CULPEPER, Virginia — Unable to tame inflation that has worsened sharply under his watch, President Joe Biden plans Thursday to emphasize how his administration’s policies can cut prescription drug prices.
He traveled to Culpeper, Virginia, on the heels of a dire inflation report on Thursday morning. Consumer prices jumped 7.5% over the year ending in January, as the sources of inflation have broadened on a monthly basis with increases in the costs of rent, electricity, clothes and household furnishings.
Inflation poses a triple threat for Biden. Prices at a 40-year peak have dimmed his public support and endangered his policy agenda, while efforts by the Federal Reserve to curb inflation could meaningfully slow the strong economic growth that had been a highlight of his first year.
Biden’s trip to Virginia will also be an opportunity for him to start promoting his party’s candidates in November’s midterm elections. He’s expected to appear alongside Rep.

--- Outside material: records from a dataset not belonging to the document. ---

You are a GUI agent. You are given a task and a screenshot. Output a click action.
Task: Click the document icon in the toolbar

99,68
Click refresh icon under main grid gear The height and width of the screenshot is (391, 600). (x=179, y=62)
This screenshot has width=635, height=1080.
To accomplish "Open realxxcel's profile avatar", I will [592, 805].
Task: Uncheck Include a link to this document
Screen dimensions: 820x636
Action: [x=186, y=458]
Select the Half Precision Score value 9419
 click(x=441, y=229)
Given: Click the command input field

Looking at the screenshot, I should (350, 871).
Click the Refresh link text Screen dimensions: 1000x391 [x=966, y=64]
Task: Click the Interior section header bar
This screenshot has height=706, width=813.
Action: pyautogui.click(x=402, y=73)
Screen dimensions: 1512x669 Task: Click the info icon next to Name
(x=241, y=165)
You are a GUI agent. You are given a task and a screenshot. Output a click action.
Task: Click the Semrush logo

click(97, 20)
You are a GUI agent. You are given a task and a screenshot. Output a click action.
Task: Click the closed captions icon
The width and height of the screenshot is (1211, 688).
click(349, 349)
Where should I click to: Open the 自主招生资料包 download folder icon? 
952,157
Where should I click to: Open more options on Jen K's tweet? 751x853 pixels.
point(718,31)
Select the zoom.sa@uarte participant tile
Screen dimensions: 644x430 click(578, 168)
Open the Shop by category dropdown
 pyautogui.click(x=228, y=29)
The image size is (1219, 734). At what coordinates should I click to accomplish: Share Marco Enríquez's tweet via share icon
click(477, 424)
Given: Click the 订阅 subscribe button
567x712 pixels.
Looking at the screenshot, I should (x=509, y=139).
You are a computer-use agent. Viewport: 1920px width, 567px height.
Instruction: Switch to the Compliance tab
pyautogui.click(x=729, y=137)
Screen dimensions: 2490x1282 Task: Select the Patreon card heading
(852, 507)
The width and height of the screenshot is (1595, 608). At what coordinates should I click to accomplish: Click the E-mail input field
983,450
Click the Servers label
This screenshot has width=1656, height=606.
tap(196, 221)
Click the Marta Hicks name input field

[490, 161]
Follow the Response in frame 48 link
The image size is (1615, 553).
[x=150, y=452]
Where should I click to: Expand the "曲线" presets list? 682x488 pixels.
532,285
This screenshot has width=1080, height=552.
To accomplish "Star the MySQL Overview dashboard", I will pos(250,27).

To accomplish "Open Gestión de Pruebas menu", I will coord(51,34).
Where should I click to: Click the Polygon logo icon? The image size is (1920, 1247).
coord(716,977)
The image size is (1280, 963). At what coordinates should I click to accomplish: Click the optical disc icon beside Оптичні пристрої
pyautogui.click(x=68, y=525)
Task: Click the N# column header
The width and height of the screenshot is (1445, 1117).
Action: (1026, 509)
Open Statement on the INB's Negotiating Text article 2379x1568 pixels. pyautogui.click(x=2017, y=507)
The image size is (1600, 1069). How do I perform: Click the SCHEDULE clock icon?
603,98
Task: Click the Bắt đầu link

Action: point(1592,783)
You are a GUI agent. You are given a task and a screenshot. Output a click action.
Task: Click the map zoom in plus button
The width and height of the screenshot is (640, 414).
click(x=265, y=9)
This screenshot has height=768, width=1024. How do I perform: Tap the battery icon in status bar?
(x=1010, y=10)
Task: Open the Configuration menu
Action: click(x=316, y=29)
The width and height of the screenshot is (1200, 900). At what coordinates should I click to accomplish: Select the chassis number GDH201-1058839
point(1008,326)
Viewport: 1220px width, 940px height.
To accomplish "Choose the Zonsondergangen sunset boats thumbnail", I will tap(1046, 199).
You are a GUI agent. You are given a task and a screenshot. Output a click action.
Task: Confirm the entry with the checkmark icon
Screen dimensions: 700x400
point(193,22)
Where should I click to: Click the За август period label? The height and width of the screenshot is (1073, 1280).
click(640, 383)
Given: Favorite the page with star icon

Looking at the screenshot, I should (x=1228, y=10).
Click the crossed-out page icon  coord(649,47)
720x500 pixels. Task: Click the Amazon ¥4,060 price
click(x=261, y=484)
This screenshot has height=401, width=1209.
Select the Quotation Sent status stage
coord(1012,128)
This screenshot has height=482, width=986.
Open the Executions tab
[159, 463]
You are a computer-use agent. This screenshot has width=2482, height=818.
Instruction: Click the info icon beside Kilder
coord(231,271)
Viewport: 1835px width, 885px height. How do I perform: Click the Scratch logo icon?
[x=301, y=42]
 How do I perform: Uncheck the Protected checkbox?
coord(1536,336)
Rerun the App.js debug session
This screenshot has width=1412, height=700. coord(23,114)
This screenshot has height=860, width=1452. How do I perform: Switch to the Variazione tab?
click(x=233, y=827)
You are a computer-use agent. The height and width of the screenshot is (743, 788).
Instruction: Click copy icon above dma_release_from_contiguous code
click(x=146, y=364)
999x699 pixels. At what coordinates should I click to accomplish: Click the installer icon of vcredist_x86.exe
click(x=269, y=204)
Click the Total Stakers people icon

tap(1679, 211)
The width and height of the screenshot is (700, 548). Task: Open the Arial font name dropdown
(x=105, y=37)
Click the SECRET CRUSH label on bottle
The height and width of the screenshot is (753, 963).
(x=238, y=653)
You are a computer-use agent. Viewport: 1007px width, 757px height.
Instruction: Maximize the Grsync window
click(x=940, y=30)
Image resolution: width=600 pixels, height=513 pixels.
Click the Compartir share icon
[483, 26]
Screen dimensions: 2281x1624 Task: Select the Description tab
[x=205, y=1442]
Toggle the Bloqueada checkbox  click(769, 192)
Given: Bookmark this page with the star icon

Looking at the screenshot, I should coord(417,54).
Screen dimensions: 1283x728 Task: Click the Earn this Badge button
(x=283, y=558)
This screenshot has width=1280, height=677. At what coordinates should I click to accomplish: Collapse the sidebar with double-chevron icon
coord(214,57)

Abigail Spanberger, D-Va., who is in danger of losing her seat representing a central Virginia district.
“He is eager to go out there and hit the road for Democrats who are fighting for an agenda for the American people,” White House press secretary Jen Psaki said Wednesday.
Spanberger said in an interview Thursday that she wants to put prescription drug costs “at front and center of the discussion,” and that addressing the issue could help Americans at a time of rising inflation.
“If you’re facing increased prices at the gas pump or the cost of chicken at the grocery store goes up, it hurts,” she said.
Spanberger is one of several Democrats who have raised alarms about slipping support from voters. She suggested in a November interview with The New York Times that Biden had overreached with his plans for new government programs that recalled the Depression-era agenda of President Franklin D. Roosevelt.
“Nobody elected him to be FDR; they elected him to be normal and stop the chaos,” she said.
After the article was published, Spanberger said, she got a call from Biden, who said “this is President Roosevelt calling.” Biden was “belly laughing,” she said.
Prescription drugs remain a politically safe focal point for Biden’s visit, and Spanberger said the president was right to push forward on it.
“One of the most unsettling things for people is the inability to afford their prescription drugs,” she said.
The tougher question is how to blunt Republican criticism on inflation and convince skittish lawmakers such as West Virginia Sen. Joe Manchin to back Biden’s pared down economic agenda. Manchin, the decisive Democratic vote, has said the priority should be on stopping inflation rather than on more government spending. Meanwhile, Republicans seized on Thursday’s inflation report to blast Biden for his $1.9 trillion coronavirus relief package for fueling the spike in prices.
“Rampant inflation and soaring prices are crushing, crushing the American people,” Senate Republican leader Mitch McConnell said Thursday in remarks on the Senate floor. “If you haven’t personally gotten a pay raise of 8% or more in the last year, then Democrats’ policies have given you a pay cut.”
A December poll by the AP-NORC Center for Public Affairs Research found inflation and personal financial issues rising as priorities for Americans. In an open-ended question, 14% named inflation among their top priorities for the government to be working on this year, compared with almost nobody naming it a year before.
In an AP-NORC poll conducted in January, just 37% said they approved of Biden’s handling of the economy, down from 60% in March of 2021 and slightly lower than his overall approval rating, which stood at 43%.
Efforts to lower prescription drug costs have long been popular with voters, but bipartisan consensus has proved elusive. It’s unclear if there’s a political path forward for Biden’s plans in Congress.
His proposals include capping out-of-pocket medication costs for Medicare recipients at $2,000 per year and insulin at $35 per month. In addition, Medicare would be allowed to negotiate prices for a limited number of prescription drugs and drugmakers would be required to pay rebates if they raise costs faster than inflation.
“It’s safe to say that all of us can agree that prescription drugs are outrageously expensive in this country,” Biden said Dec. 6.